**TO BE DONE**. Print all of the rows below verbatim, line for line.

(Items from a dataset)
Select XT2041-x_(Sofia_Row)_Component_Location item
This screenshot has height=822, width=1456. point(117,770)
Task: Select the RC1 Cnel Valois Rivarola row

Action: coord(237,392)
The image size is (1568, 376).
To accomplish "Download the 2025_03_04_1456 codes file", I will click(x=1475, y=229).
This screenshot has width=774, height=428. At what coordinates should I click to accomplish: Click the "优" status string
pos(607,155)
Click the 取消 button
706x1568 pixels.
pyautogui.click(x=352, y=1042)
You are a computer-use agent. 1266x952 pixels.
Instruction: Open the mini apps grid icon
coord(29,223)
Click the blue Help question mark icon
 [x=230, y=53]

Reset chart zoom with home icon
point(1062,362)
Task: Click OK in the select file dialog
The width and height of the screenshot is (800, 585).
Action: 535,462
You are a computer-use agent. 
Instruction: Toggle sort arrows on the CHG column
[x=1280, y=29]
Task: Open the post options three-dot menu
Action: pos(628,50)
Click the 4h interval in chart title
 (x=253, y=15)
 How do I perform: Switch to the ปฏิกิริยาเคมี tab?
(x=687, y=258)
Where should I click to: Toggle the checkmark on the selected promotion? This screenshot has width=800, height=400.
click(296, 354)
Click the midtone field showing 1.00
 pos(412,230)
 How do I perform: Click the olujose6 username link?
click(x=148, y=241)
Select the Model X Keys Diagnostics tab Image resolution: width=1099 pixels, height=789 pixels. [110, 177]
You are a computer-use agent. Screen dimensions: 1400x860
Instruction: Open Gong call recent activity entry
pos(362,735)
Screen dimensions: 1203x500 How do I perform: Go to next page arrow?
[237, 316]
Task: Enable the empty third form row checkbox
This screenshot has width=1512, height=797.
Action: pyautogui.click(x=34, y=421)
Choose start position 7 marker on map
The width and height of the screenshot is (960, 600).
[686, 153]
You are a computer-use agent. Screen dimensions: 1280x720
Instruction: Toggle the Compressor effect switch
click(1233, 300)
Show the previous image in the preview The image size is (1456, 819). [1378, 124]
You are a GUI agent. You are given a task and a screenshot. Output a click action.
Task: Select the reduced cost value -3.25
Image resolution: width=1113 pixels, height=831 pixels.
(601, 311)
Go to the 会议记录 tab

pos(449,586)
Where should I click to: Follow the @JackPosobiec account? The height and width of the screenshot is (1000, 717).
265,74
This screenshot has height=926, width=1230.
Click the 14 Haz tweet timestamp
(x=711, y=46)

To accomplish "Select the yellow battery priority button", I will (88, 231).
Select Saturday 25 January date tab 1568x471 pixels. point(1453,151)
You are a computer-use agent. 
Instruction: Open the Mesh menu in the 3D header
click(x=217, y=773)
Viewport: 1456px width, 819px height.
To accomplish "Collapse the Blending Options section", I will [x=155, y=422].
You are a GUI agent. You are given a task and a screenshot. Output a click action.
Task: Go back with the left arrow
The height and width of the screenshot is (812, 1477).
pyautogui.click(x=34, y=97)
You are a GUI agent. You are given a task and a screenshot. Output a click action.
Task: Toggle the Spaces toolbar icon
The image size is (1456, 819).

**SOLVED EXERCISE**.
Select XT2041-x_(Sofia_Row)_Component_Location item
This screenshot has height=822, width=1456. point(117,770)
Task: Select the RC1 Cnel Valois Rivarola row

Action: coord(237,392)
The image size is (1568, 376).
To accomplish "Download the 2025_03_04_1456 codes file", I will click(x=1475, y=229).
This screenshot has width=774, height=428. At what coordinates should I click to accomplish: Click the "优" status string
pos(607,155)
Click the 取消 button
706x1568 pixels.
pyautogui.click(x=352, y=1042)
You are a computer-use agent. 1266x952 pixels.
Instruction: Open the mini apps grid icon
coord(29,223)
Click the blue Help question mark icon
 [x=230, y=53]

Reset chart zoom with home icon
point(1062,362)
Task: Click OK in the select file dialog
The width and height of the screenshot is (800, 585).
Action: 535,462
You are a computer-use agent. 
Instruction: Toggle sort arrows on the CHG column
[x=1280, y=29]
Task: Open the post options three-dot menu
Action: pos(628,50)
Click the 4h interval in chart title
 (x=253, y=15)
 How do I perform: Switch to the ปฏิกิริยาเคมี tab?
(x=687, y=258)
Where should I click to: Toggle the checkmark on the selected promotion? This screenshot has width=800, height=400.
click(296, 354)
Click the midtone field showing 1.00
 pos(412,230)
 How do I perform: Click the olujose6 username link?
click(x=148, y=241)
Select the Model X Keys Diagnostics tab Image resolution: width=1099 pixels, height=789 pixels. [110, 177]
You are a computer-use agent. Screen dimensions: 1400x860
Instruction: Open Gong call recent activity entry
pos(362,735)
Screen dimensions: 1203x500 How do I perform: Go to next page arrow?
[237, 316]
Task: Enable the empty third form row checkbox
This screenshot has width=1512, height=797.
Action: pyautogui.click(x=34, y=421)
Choose start position 7 marker on map
The width and height of the screenshot is (960, 600).
[686, 153]
You are a computer-use agent. Screen dimensions: 1280x720
Instruction: Toggle the Compressor effect switch
click(1233, 300)
Show the previous image in the preview The image size is (1456, 819). [1378, 124]
You are a GUI agent. You are given a task and a screenshot. Output a click action.
Task: Select the reduced cost value -3.25
Image resolution: width=1113 pixels, height=831 pixels.
(601, 311)
Go to the 会议记录 tab

pos(449,586)
Where should I click to: Follow the @JackPosobiec account? The height and width of the screenshot is (1000, 717).
265,74
This screenshot has height=926, width=1230.
Click the 14 Haz tweet timestamp
(x=711, y=46)

To accomplish "Select the yellow battery priority button", I will (88, 231).
Select Saturday 25 January date tab 1568x471 pixels. point(1453,151)
You are a computer-use agent. 
Instruction: Open the Mesh menu in the 3D header
click(x=217, y=773)
Viewport: 1456px width, 819px height.
To accomplish "Collapse the Blending Options section", I will [x=155, y=422].
You are a GUI agent. You are given a task and a screenshot. Output a click action.
Task: Go back with the left arrow
The height and width of the screenshot is (812, 1477).
pyautogui.click(x=34, y=97)
You are a GUI agent. You are given a task and a screenshot. Output a click action.
Task: Toggle the Spaces toolbar icon
The image size is (1456, 819).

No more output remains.